その日の合コンは、いわゆる「当たり回」。イケメン高学歴が多く、友達もいつもよりテンションが高かったのを覚えています。わたしは奥手なので聞き役に徹していましたが、それを察してたくさん話を振ってくれたのが目の前にいた彼です。それがきっかけで、合コンが終わった後も2人で会うことが増え、すぐに彼との交際が始まりました。
彼とは週1くらいでデートしていましたが、いつもなぜか他県や遠い所へのドライブ。理由を聞くと、彼は恥ずかしがり屋だから、友達に彼女といるところを見られたくないのだと話していました。ドライブ自体は好きだったので私も特に気にしていませんでした。

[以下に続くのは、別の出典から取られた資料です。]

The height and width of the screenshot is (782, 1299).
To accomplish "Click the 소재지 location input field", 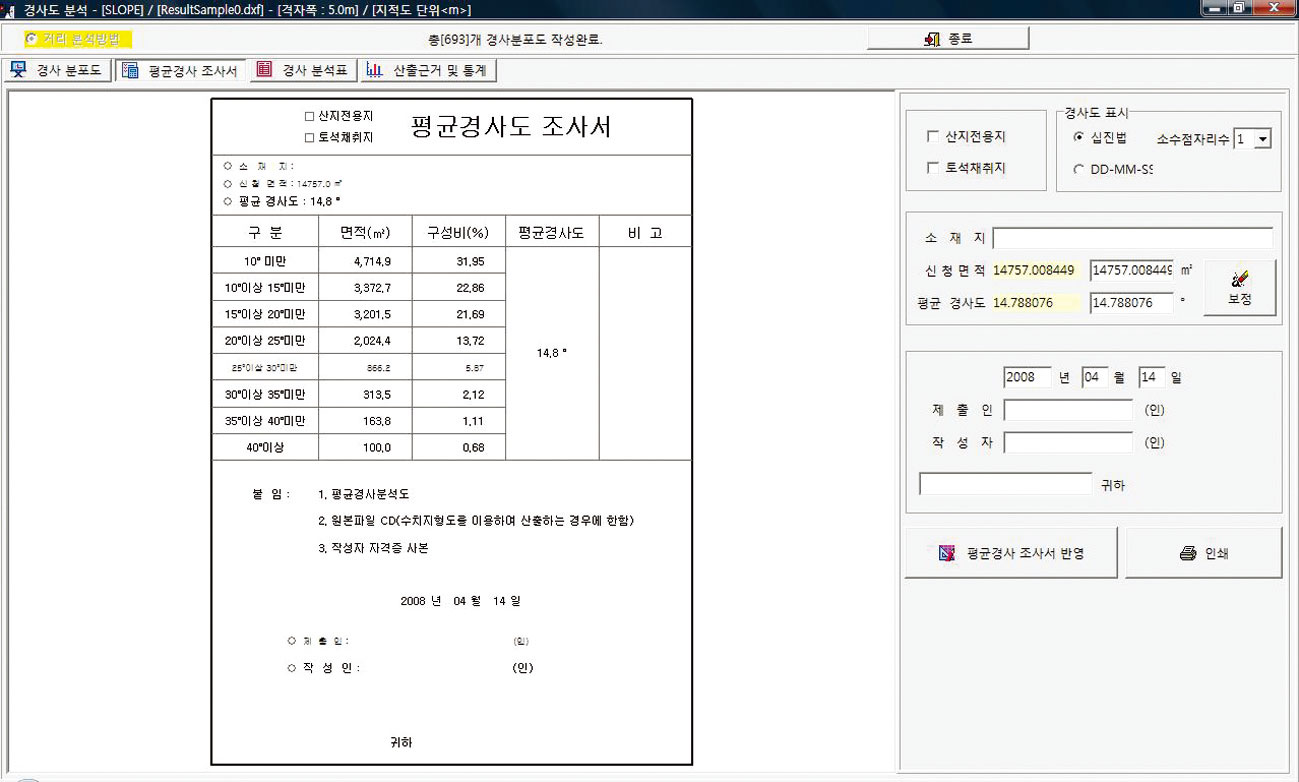I will pyautogui.click(x=1132, y=238).
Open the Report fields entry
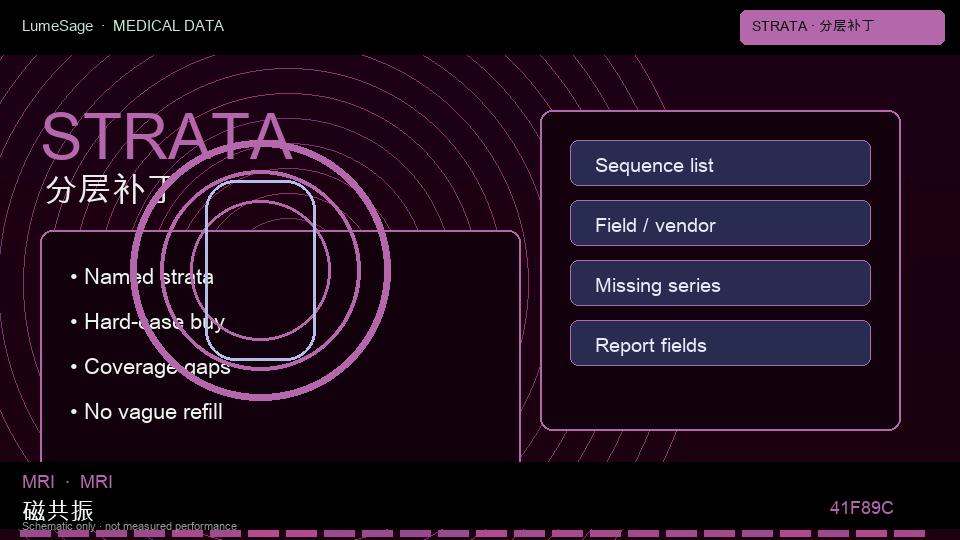960x540 pixels. [720, 343]
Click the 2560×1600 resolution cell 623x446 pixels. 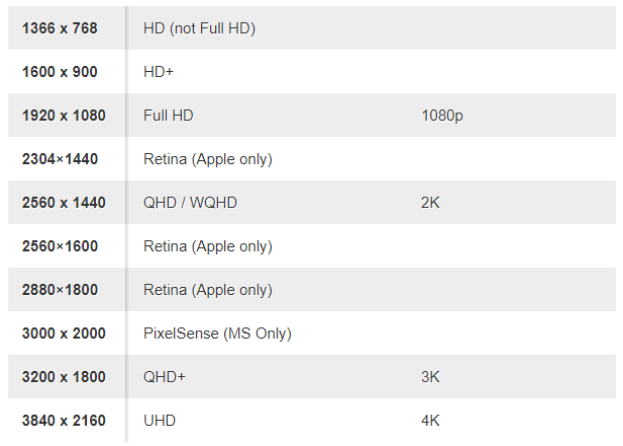60,246
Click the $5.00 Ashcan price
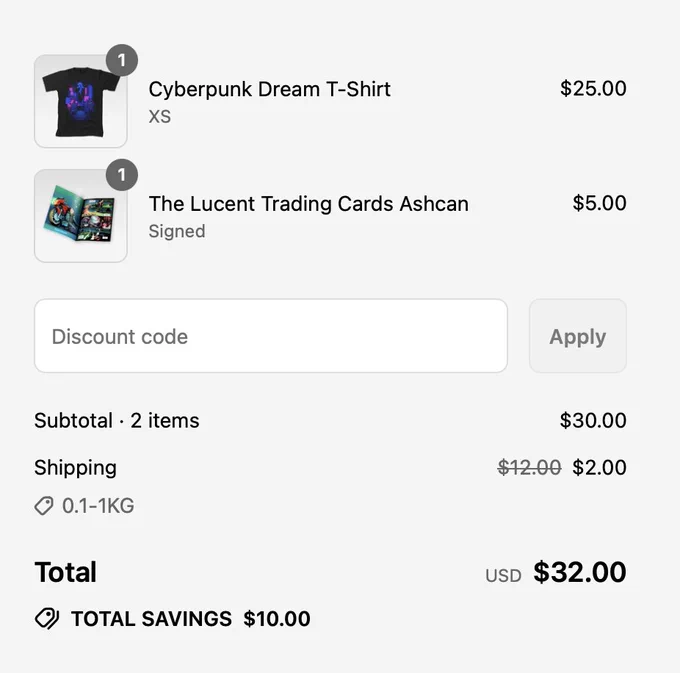The width and height of the screenshot is (680, 673). coord(599,203)
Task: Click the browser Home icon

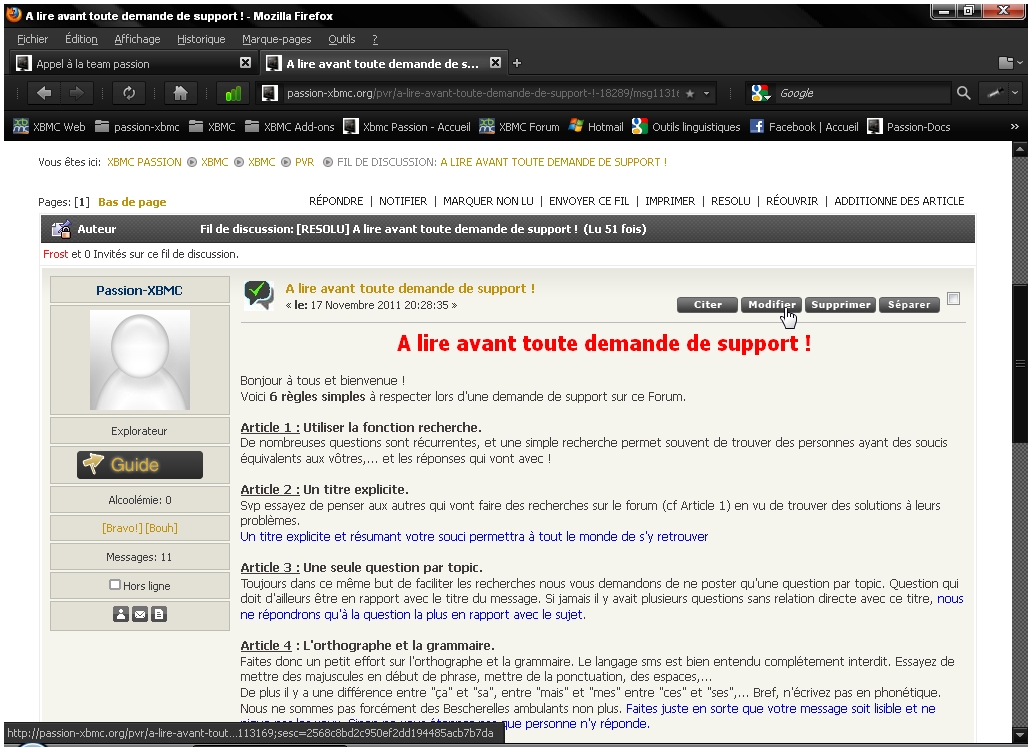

しかし、いつものようにドライブデートをしていたある日、車のドアポケットのところに女の人の手鏡が入っているのを見つけてしまいました。彼に聞くと、彼の顔は急に青ざめ、「ごめんなさい」と連発。とにかく落ち着かせて話を聞くと、なんと他に彼女が3人もいると打ち明けてきたのです。つまり四股です。デートが遠出でドライブばかりなのも鉢合わせしないためなのだと合点しました。
中・高と彼女がいたことがなく、それを友人にからかわれたことがコンプレックスで、人数稼ぎで同時に複数の人と付き合ったのだと話す彼は、なんだかみじめで、怒りすら湧いてきませんでした。もちろんすぐにお別れしましたが、今でも彼の最後の情けない背中が目に浮かびます。